Collected data
*** Begin section ***
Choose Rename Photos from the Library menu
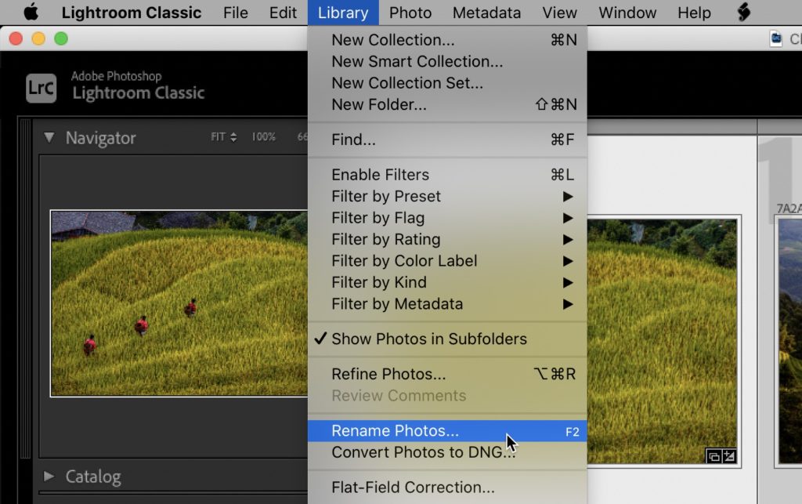 pyautogui.click(x=395, y=431)
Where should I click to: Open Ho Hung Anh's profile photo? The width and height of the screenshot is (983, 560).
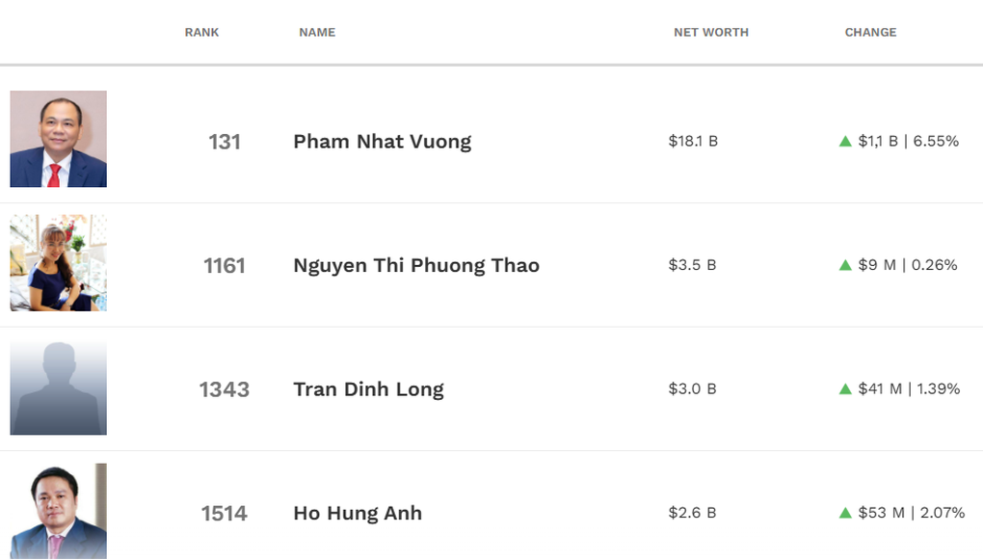[59, 511]
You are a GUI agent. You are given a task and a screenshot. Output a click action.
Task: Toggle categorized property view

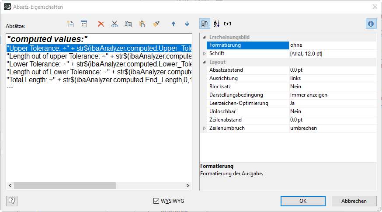[204, 24]
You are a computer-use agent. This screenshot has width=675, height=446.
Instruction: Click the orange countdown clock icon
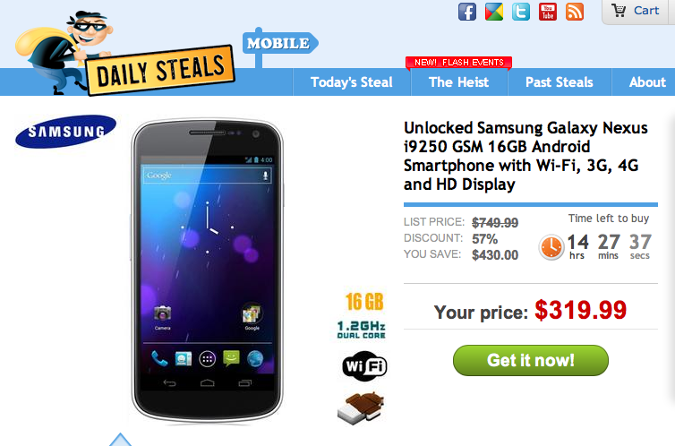pyautogui.click(x=551, y=247)
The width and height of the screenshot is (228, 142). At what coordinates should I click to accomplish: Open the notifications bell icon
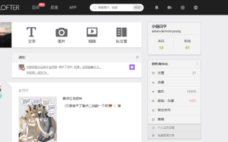[x=157, y=7]
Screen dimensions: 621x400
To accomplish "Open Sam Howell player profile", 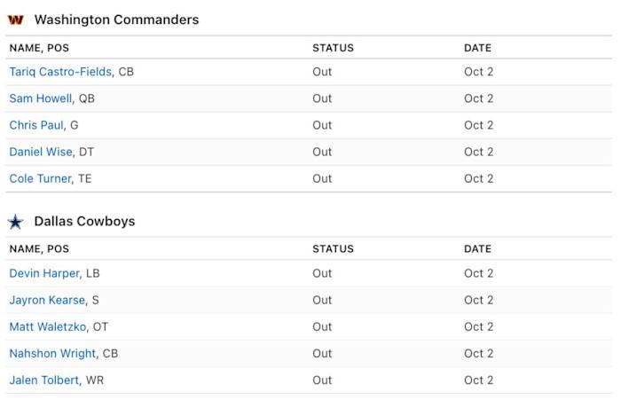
*** End section ***
## [PROBLEM TO WORK ON]
This exercise calls for a verbatim output of the entries, pictures omitted.

## [EXPECTED OUTPUT]
Choose Rename Photos from the Library menu
 pyautogui.click(x=395, y=431)
Where should I click to: Open Ho Hung Anh's profile photo? The width and height of the screenshot is (983, 560).
[59, 511]
You are a GUI agent. You are given a task and a screenshot. Output a click action.
Task: Toggle categorized property view

[204, 24]
You are a computer-use agent. This screenshot has width=675, height=446.
Instruction: Click the orange countdown clock icon
pyautogui.click(x=551, y=247)
The width and height of the screenshot is (228, 142). At what coordinates should I click to accomplish: Open the notifications bell icon
[x=157, y=7]
Screen dimensions: 621x400
To accomplish "Open Sam Howell player profile", 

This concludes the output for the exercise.